The Venice Arts program introduces the arts, particularly photography, to underprivileged populations through accessible media-based arts education programs.
After reading about the Venice Arts program and an upcoming show entitled, "Got Caught Up Out There: Photography by Homeless Women” I knew I had to help out at the show opening. The only problem was I have zero photography talent. What's a lame duck like me to do?
I called the program anyway and Roz, the program coordinator, said that she needed volunteers, however untalented they might be. She told me to show up 30 minutes before the show, but did not specify what I would be doing. Fine. I can be adventurous. The only issue was what to wear. I imagined serious artist in my head. Not actors and writers like myself, but real artists, like beat poets. Yes, a beat poet outfit is perfect.
Dressed all in black, with sunglasses, and pulled back hair I showed up at the gallery opening thirty minutes before the show (I left out the requisite cigarette as part of the costume because they are disgusting and this is the 21st century.) Roz was running around trying to place the hors d'œuvre correctly. I helped her, which allowed me better access to the chocolate almonds and dried apricots.
At some point I started slicing limes on the drink table because I figured no one was going to want a whole lime in their sparkling water. At that point the director of the program walked up to me and said, "Oh, good you're bartending," and thus: sometimes volunteering means bartending.
I don't drink, have never bartended, but may have missed my calling. For the next three hours I made small talk, and poured sparkling water, wine, and sprite like a champ. It was fun and the time flew by. For those of you still thinking "bartending is not volunteering" may I ask if you have ever heard of or gone to an art show that did not include cheese and wine? No you have not. It's culture and these women deserved a real gallery opening for such a beautiful show.
The artists, most of them currently homeless, mixed with the guests giving explanations of their photographs. One wall had a presentation of each of the artists and their stories - sad tales of misfortune, lost loves, family disputes, and illness, which resulted in their current nomadic state.

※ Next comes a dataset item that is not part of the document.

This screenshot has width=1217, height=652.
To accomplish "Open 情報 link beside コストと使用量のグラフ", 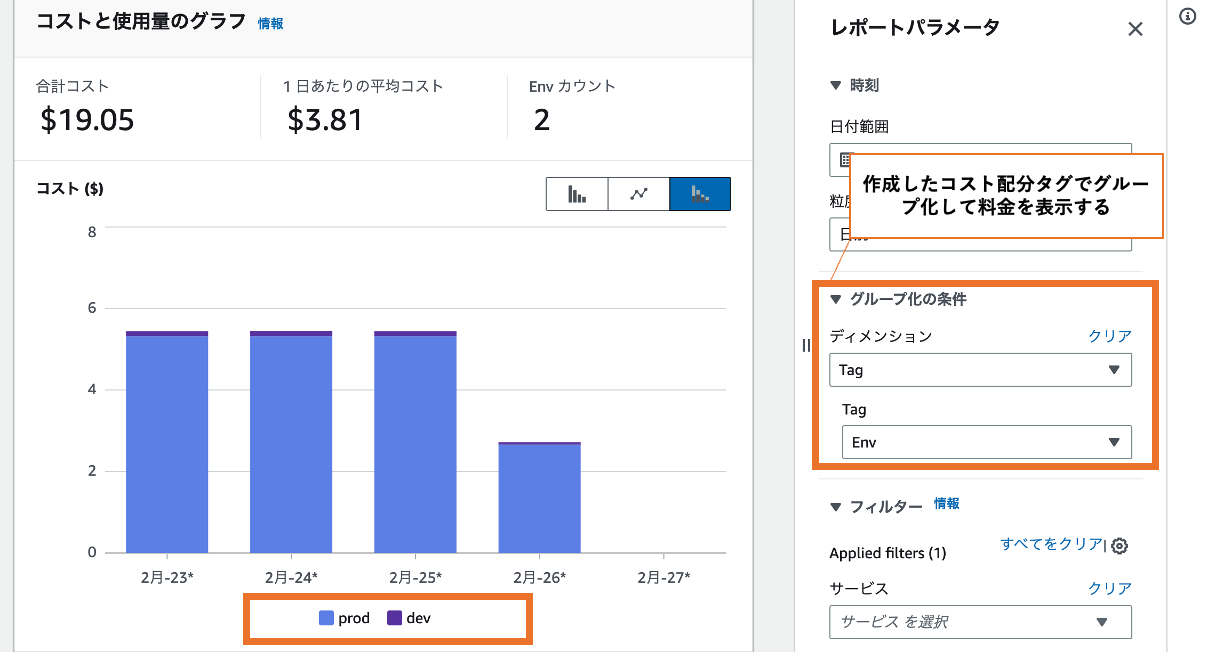I will (x=270, y=23).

The highlight of the night was when one of the artists stood up and talked about the class, the program, and what it had meant to her. She explained to the packed gallery that the most common assumptions made about the homeless is that they all have a drug or alcohol addiction. The truth isn’t that simple and often addiction is not the problem, as she said, “Sometimes life just throws you lemons.” This particular artist had been so moved by the class that she had recently enrolled in a Santa Monica College photography class.
The lowlight of the night was when some smarmy guy with long hair presented me with a big tip* and said, “Thank you for letting me look at you tonight.” Ick. Thanks but no thanks. Look at the photographs sir.
Art programs renew our humanity and stoke our creativity. Venice Arts always seeks new mentors and teachers to help with classes. They also offer businesses and individuals Photo Opps, which allow their young students to get valuable on the job training. Venice Arts isn’t alone, there are dozens of free art programs across the country, a quick Google search should lead you to an organization you can help today.
*All tips were left with the Venice Arts program for them to use as they saw fit.